The new-generation dynamic diamond anvil cell (dDAC) was developed by engineers at Lawrence Livermore National Laboratory (LLNL), together with some from Deutsches Elektronen-Synchroton (DESY), the European Synchrotron Radiation Facility (ESRF), and the Universities of Oxford, Bayreuth, and Frankfurt/Main. The device can compress samples faster than any similar device and turns up the pressure at a record rate of 1.6 billion atmospheres per second. It will be used for a wide range of dynamic high-pressure studies.

“For more than half a century, the diamond anvil cell or DAC has been the primary tool for creating static high pressures to study the physics and chemistry of materials under those extreme conditions,” says Zsolt Jenei from LLNL. “For example, it was used to explore the physical properties of materials at the center of the Earth at 3.5 million atmospheres.”
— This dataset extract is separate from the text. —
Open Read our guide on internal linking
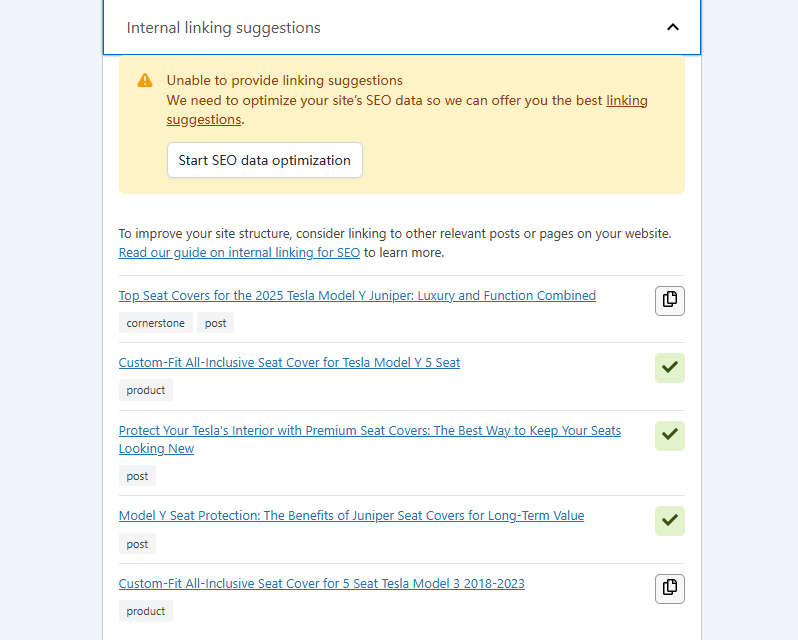 coord(239,253)
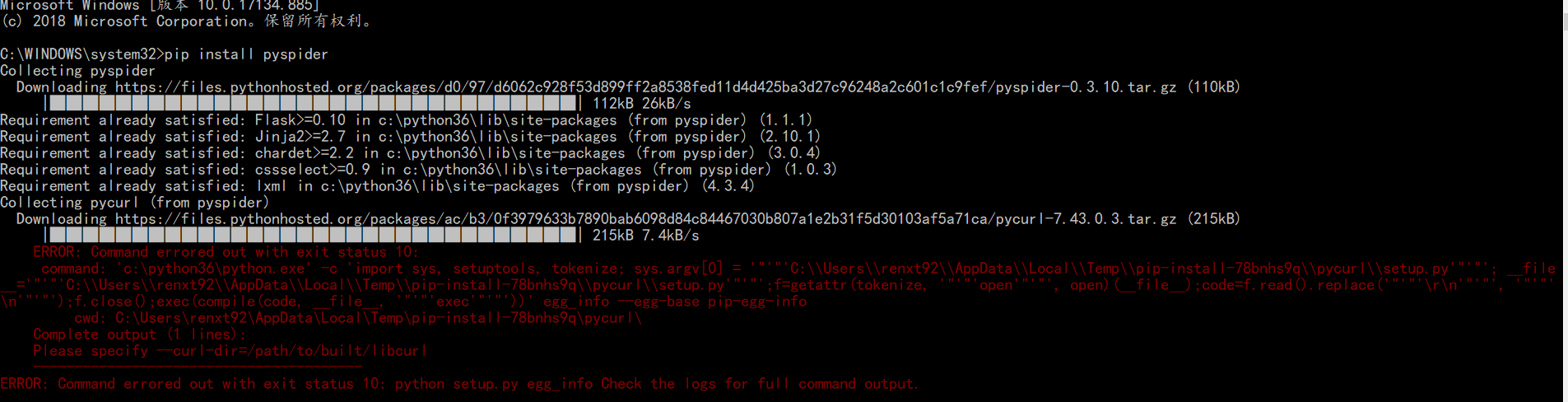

To simulate fast dynamic processes such as earthquakes and asteroid strikes more realistically with high compression rates in the lab, Jenei’s team developed a new generation of a dynamically-driven diamond anvil cell (dDAC). It was inspired by the pioneering efforts behind the original LLNL design and coupled to the new X-ray diffraction setup of the Extreme Conditions Beamline P02.2 at PETRA III.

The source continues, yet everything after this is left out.